== SHORT TASK ==
Rewrite the entries below as a numbered list, leaving out the blank lines.

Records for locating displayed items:
--------
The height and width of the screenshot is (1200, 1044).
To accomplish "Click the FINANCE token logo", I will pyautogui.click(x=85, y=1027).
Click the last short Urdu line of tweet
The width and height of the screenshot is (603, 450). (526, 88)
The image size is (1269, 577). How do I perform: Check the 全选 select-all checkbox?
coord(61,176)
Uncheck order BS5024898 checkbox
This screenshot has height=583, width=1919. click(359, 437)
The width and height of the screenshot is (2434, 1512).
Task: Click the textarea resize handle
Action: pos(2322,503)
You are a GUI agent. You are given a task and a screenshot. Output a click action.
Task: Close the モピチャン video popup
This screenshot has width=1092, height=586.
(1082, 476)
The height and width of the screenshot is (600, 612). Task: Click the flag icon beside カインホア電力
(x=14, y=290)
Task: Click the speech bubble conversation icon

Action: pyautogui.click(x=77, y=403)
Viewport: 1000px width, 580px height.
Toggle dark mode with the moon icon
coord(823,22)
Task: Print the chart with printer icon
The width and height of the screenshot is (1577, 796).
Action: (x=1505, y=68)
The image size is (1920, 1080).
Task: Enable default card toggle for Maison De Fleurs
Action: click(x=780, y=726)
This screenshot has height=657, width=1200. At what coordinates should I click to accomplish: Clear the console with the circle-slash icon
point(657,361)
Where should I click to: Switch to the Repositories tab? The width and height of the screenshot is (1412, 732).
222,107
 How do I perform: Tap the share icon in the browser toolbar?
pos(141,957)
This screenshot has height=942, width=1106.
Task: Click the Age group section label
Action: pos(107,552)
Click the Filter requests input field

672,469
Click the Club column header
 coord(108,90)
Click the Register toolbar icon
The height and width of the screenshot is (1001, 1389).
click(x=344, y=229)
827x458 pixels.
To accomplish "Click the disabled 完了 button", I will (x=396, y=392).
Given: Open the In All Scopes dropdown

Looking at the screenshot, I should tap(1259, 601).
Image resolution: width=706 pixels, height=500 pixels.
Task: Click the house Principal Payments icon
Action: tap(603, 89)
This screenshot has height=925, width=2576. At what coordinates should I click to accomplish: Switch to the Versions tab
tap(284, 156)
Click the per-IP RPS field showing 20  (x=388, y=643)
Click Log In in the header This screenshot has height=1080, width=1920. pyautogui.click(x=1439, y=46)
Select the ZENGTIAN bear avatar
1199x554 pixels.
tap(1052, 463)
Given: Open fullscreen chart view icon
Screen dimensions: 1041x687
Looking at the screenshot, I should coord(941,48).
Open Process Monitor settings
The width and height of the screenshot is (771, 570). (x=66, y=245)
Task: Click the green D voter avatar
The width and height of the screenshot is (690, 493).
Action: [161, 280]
--------
== FINISHED ANSWER ==
1. The height and width of the screenshot is (1200, 1044).
2. To accomplish "Click the FINANCE token logo", I will pyautogui.click(x=85, y=1027).
3. Click the last short Urdu line of tweet
4. The width and height of the screenshot is (603, 450). (526, 88)
5. The image size is (1269, 577). How do I perform: Check the 全选 select-all checkbox?
6. coord(61,176)
7. Uncheck order BS5024898 checkbox
8. This screenshot has height=583, width=1919. click(359, 437)
9. The width and height of the screenshot is (2434, 1512).
10. Task: Click the textarea resize handle
11. Action: pos(2322,503)
12. You are a GUI agent. You are given a task and a screenshot. Output a click action.
13. Task: Close the モピチャン video popup
14. This screenshot has width=1092, height=586.
15. (1082, 476)
16. The height and width of the screenshot is (600, 612). Task: Click the flag icon beside カインホア電力
17. (x=14, y=290)
18. Task: Click the speech bubble conversation icon
19. Action: pyautogui.click(x=77, y=403)
20. Viewport: 1000px width, 580px height.
21. Toggle dark mode with the moon icon
22. coord(823,22)
23. Task: Print the chart with printer icon
24. The width and height of the screenshot is (1577, 796).
25. Action: (x=1505, y=68)
26. The image size is (1920, 1080).
27. Task: Enable default card toggle for Maison De Fleurs
28. Action: click(x=780, y=726)
29. This screenshot has height=657, width=1200. At what coordinates should I click to accomplish: Clear the console with the circle-slash icon
30. point(657,361)
31. Where should I click to: Switch to the Repositories tab? The width and height of the screenshot is (1412, 732).
32. 222,107
33.  How do I perform: Tap the share icon in the browser toolbar?
34. pos(141,957)
35. This screenshot has height=942, width=1106.
36. Task: Click the Age group section label
37. Action: pos(107,552)
38. Click the Filter requests input field
39. 672,469
40. Click the Club column header
41.  coord(108,90)
42. Click the Register toolbar icon
43. The height and width of the screenshot is (1001, 1389).
44. click(x=344, y=229)
45. 827x458 pixels.
46. To accomplish "Click the disabled 完了 button", I will (x=396, y=392).
47. Given: Open the In All Scopes dropdown
48. Looking at the screenshot, I should tap(1259, 601).
49. Image resolution: width=706 pixels, height=500 pixels.
50. Task: Click the house Principal Payments icon
51. Action: tap(603, 89)
52. This screenshot has height=925, width=2576. At what coordinates should I click to accomplish: Switch to the Versions tab
53. tap(284, 156)
54. Click the per-IP RPS field showing 20  (x=388, y=643)
55. Click Log In in the header This screenshot has height=1080, width=1920. pyautogui.click(x=1439, y=46)
56. Select the ZENGTIAN bear avatar
57. 1199x554 pixels.
58. tap(1052, 463)
59. Given: Open fullscreen chart view icon
60. Screen dimensions: 1041x687
61. Looking at the screenshot, I should coord(941,48).
62. Open Process Monitor settings
63. The width and height of the screenshot is (771, 570). (x=66, y=245)
64. Task: Click the green D voter avatar
65. The width and height of the screenshot is (690, 493).
66. Action: [161, 280]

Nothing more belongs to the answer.